::: Recorded data :::
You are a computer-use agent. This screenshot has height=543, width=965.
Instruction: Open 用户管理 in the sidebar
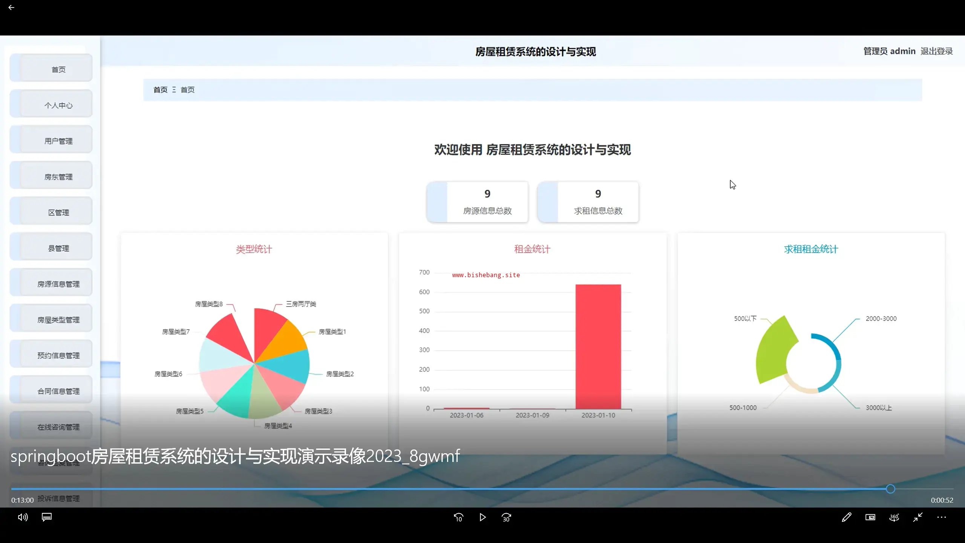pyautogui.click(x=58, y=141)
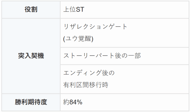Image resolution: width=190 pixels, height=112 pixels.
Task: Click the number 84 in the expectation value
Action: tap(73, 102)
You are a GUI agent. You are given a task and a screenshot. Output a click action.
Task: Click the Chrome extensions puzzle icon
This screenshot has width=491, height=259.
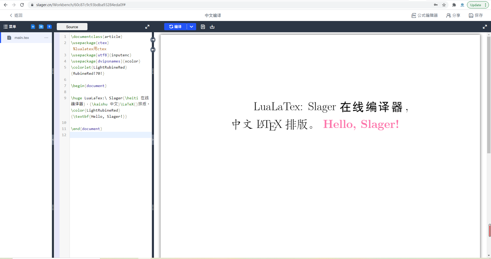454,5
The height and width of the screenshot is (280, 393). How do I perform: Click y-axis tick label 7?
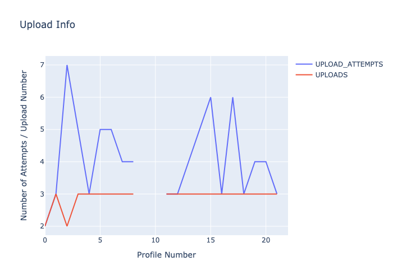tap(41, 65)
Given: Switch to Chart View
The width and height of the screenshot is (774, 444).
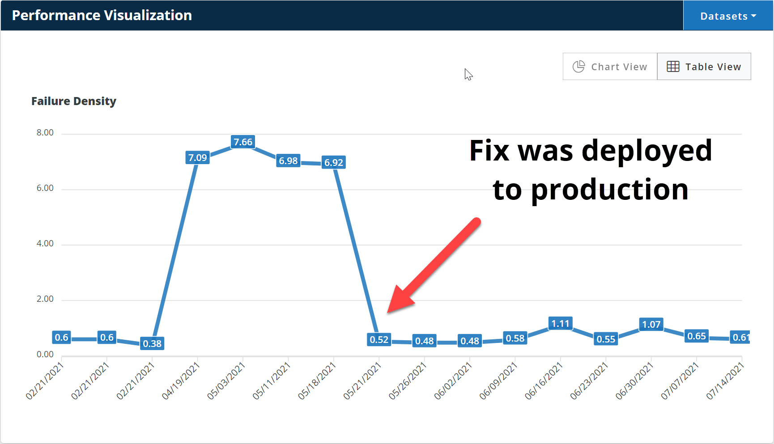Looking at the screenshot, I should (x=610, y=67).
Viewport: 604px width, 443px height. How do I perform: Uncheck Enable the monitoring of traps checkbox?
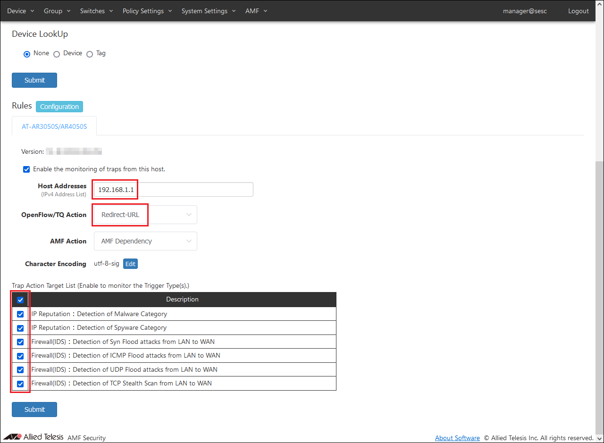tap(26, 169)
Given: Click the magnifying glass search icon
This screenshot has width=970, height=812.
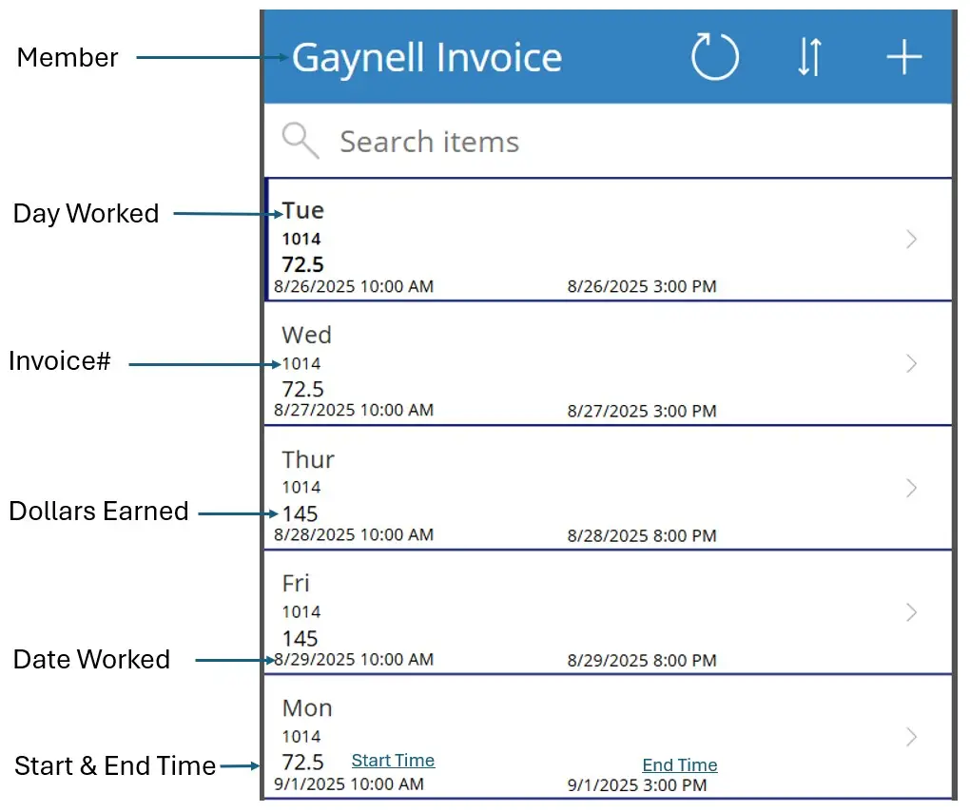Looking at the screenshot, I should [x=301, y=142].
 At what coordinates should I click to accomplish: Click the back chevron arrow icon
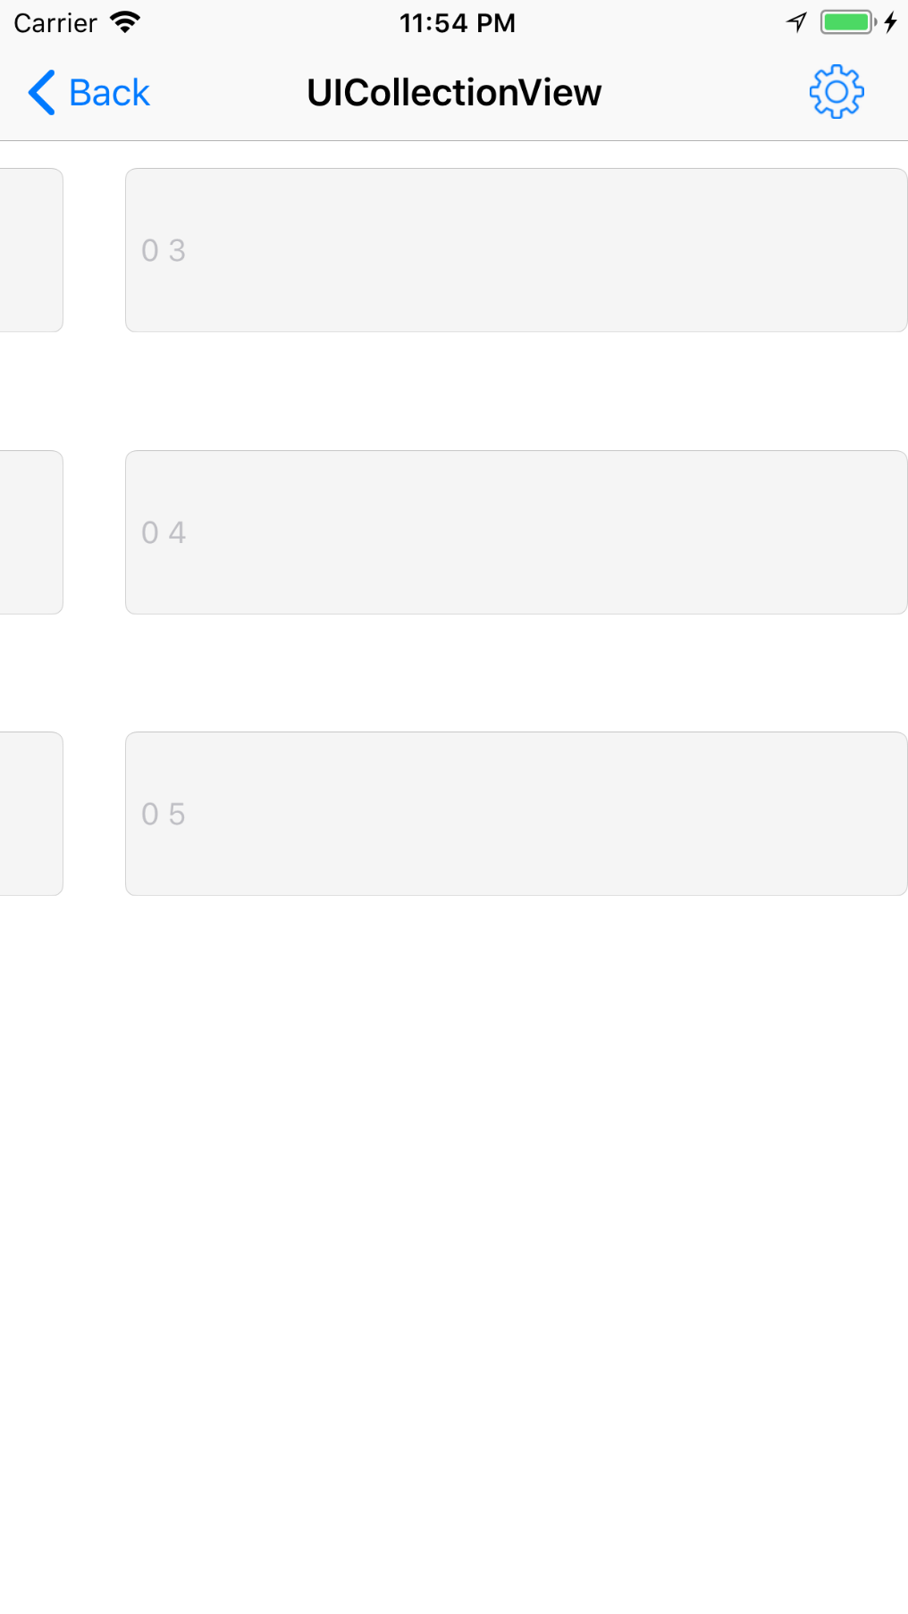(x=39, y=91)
:::
::: Recorded data :::
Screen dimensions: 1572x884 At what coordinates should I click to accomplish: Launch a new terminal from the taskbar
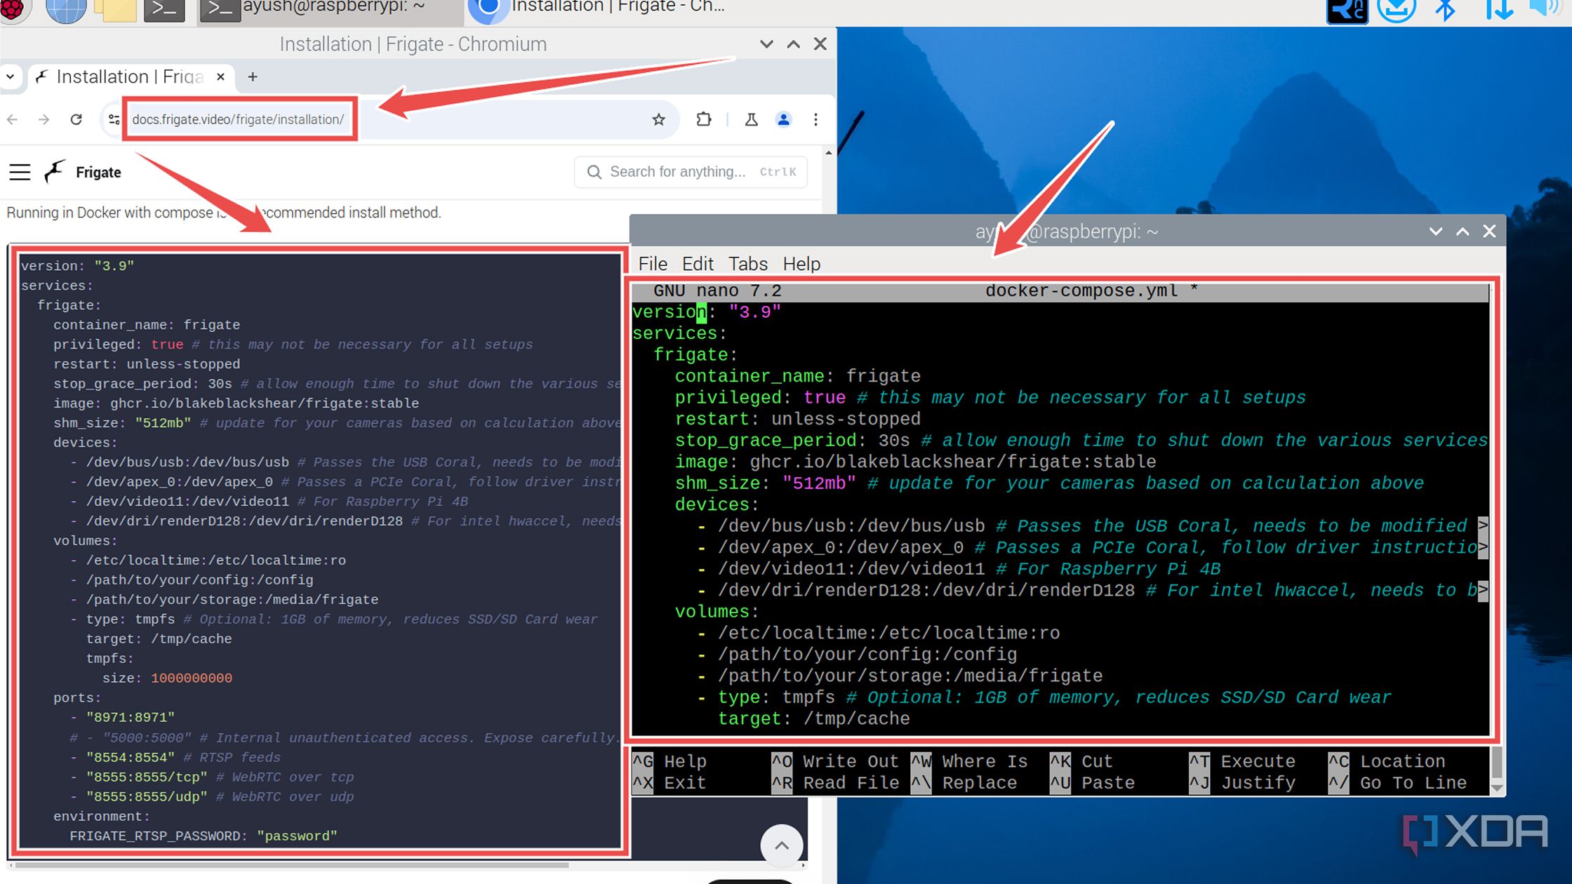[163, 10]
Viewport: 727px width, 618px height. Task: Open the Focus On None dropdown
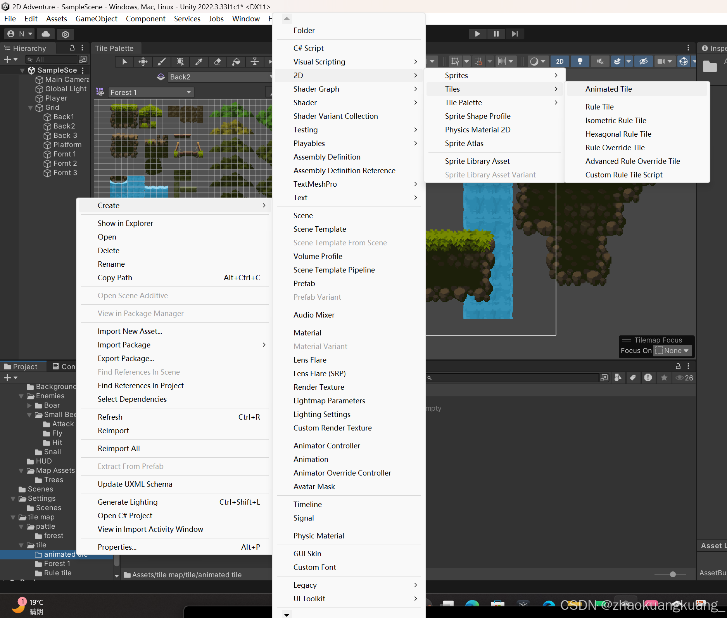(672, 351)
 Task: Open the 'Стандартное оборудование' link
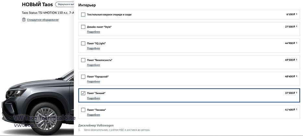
:::
■ **What this task involves**: Render the part of the listing that opens with the line containing "The height and" and closes with the line containing "(x=39, y=91)" as a JSON list of strings, one string per line, skipping blank lines. Leave the pictures out.

■ **Result for this exercise**:
[
  "The height and width of the screenshot is (280, 393). How do I perform: Click y-axis tick label 7?",
  "tap(41, 65)",
  "Given: Switch to Chart View",
  "The width and height of the screenshot is (774, 444).",
  "Looking at the screenshot, I should (x=610, y=67).",
  "Viewport: 604px width, 443px height. How do I perform: Uncheck Enable the monitoring of traps checkbox?",
  "tap(26, 169)",
  "Given: Click the magnifying glass search icon",
  "This screenshot has width=970, height=812.",
  "Looking at the screenshot, I should [x=301, y=142].",
  " At what coordinates should I click to accomplish: Click the back chevron arrow icon",
  "(x=39, y=91)"
]